Tell me how many lines in the data below hold the string "menu", and say nothing else.

◇ ◇ ◇ ◇ ◇ ◇ ◇

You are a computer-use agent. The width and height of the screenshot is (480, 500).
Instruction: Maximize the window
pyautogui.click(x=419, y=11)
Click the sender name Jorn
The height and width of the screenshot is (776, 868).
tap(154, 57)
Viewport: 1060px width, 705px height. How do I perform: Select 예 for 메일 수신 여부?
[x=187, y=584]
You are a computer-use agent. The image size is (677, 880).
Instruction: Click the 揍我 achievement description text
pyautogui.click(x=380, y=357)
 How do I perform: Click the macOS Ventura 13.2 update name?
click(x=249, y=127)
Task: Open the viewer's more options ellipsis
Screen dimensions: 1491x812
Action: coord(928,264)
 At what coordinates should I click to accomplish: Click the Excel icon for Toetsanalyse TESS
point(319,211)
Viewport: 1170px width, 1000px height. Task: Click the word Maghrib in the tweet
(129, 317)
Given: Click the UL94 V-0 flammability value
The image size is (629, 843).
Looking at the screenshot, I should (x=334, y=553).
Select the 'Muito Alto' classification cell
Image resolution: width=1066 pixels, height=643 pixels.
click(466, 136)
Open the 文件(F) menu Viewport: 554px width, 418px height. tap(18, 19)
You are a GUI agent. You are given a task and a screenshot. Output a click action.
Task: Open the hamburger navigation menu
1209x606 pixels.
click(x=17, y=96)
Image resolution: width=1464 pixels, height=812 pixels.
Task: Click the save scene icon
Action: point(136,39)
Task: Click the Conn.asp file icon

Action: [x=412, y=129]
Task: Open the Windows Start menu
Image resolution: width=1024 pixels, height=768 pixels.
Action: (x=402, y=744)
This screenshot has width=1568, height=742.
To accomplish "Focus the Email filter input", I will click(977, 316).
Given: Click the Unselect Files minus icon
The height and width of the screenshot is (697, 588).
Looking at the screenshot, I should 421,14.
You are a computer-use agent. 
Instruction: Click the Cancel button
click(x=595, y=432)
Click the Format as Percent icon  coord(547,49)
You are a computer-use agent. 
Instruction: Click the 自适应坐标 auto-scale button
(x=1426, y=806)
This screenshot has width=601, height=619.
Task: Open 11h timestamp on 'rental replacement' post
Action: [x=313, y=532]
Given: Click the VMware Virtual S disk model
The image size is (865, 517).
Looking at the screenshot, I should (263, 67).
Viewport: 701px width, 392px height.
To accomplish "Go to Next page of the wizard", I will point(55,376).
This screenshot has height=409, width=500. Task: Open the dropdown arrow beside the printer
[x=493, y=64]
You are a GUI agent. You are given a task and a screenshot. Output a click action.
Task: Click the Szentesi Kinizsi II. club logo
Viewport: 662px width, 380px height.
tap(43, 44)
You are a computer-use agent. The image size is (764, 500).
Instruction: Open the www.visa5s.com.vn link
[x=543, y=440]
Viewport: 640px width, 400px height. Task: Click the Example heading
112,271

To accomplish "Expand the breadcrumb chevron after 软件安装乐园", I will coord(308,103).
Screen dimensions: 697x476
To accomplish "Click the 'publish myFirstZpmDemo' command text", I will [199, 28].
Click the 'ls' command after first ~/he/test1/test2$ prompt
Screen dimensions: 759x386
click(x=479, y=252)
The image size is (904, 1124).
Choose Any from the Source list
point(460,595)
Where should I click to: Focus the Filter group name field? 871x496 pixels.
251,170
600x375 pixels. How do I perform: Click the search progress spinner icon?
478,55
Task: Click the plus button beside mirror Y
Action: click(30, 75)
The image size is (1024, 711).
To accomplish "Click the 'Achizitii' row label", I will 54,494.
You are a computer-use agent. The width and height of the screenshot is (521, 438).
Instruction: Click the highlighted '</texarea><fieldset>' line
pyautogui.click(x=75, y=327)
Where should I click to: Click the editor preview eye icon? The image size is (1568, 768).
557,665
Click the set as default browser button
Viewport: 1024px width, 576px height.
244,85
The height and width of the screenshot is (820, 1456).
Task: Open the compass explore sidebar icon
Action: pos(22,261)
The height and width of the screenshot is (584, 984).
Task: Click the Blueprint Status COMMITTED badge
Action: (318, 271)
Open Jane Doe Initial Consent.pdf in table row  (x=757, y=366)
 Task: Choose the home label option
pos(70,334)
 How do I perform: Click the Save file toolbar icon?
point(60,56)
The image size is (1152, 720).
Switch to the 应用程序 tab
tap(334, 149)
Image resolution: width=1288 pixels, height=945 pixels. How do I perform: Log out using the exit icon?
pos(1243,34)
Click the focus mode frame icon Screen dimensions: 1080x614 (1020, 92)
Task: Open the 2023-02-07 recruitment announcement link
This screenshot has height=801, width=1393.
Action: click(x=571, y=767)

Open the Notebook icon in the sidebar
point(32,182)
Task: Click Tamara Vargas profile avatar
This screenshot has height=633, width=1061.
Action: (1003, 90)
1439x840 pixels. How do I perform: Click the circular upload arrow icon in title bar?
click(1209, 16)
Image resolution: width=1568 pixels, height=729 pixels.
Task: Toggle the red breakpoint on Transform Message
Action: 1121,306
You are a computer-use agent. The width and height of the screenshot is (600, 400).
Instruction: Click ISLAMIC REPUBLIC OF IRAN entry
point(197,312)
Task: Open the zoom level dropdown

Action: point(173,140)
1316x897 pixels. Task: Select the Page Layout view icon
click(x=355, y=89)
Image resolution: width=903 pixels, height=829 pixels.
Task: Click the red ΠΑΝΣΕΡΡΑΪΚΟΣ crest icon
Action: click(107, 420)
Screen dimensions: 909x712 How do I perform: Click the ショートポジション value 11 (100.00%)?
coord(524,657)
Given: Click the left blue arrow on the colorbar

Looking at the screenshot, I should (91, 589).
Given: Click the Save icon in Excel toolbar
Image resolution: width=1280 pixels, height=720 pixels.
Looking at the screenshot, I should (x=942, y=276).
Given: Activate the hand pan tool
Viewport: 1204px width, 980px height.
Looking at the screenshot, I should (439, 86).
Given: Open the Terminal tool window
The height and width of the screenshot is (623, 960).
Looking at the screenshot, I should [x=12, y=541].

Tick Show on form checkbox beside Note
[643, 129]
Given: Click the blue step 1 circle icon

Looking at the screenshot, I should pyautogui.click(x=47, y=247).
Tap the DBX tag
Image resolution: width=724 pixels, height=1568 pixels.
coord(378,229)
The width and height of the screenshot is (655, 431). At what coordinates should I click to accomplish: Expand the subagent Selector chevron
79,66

◇ ◇ ◇ ◇ ◇ ◇ ◇

### RESPONSE AREA
3